Stored data entries

::::::::

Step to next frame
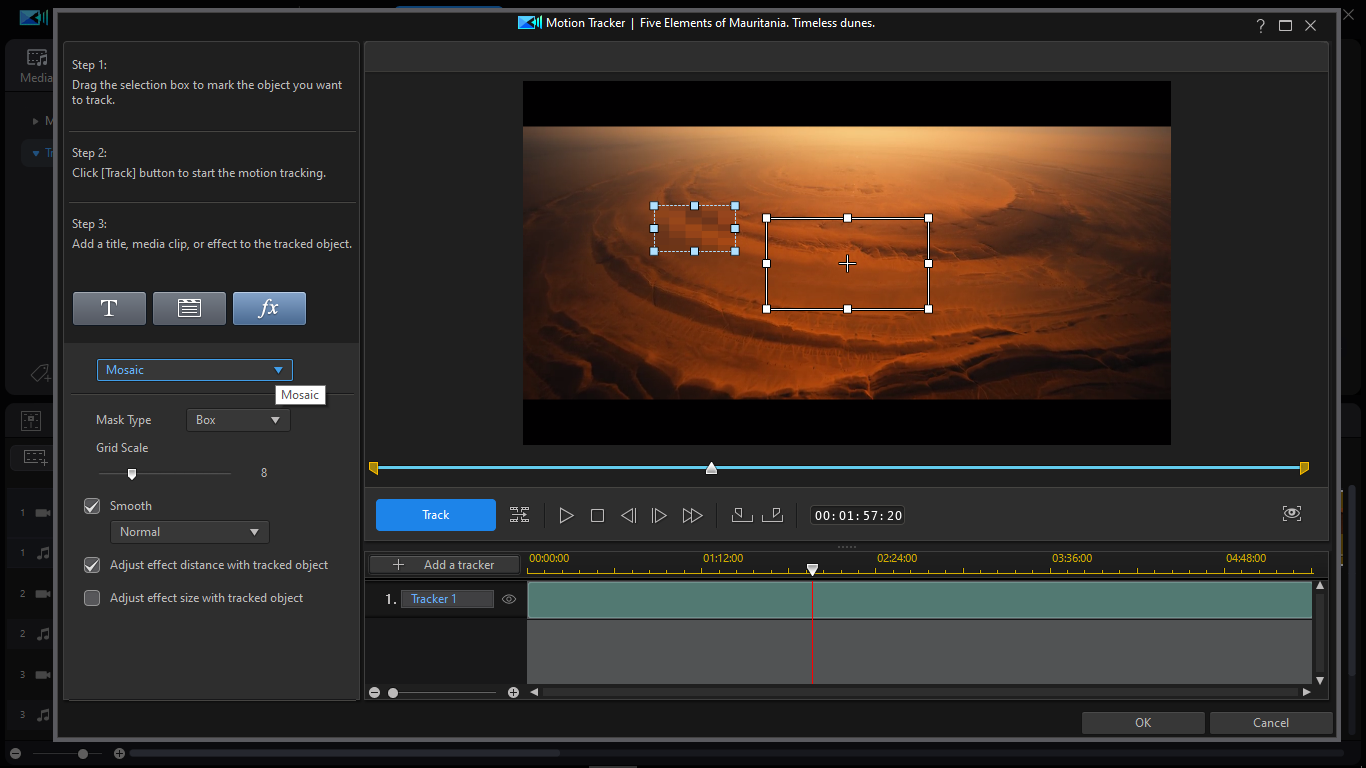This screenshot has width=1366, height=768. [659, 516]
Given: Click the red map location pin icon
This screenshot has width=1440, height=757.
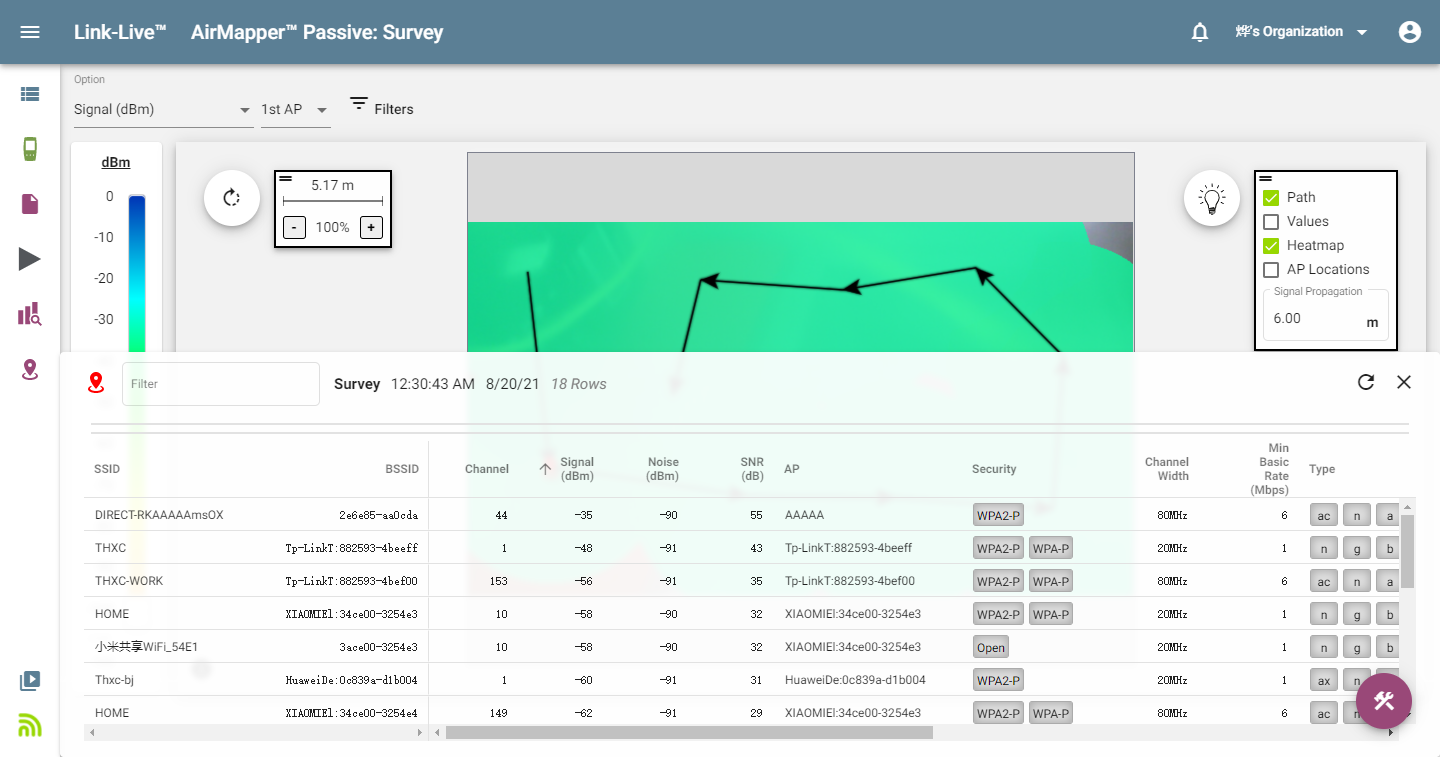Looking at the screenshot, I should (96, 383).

::::::::

» EXERCISE BRIEF:
The entries are to be copied exactly, and each image is to be omitted.

» YOUR SOLUTION:
Step to next frame
This screenshot has width=1366, height=768. [659, 516]
Given: Click the red map location pin icon
This screenshot has width=1440, height=757.
Looking at the screenshot, I should (96, 383).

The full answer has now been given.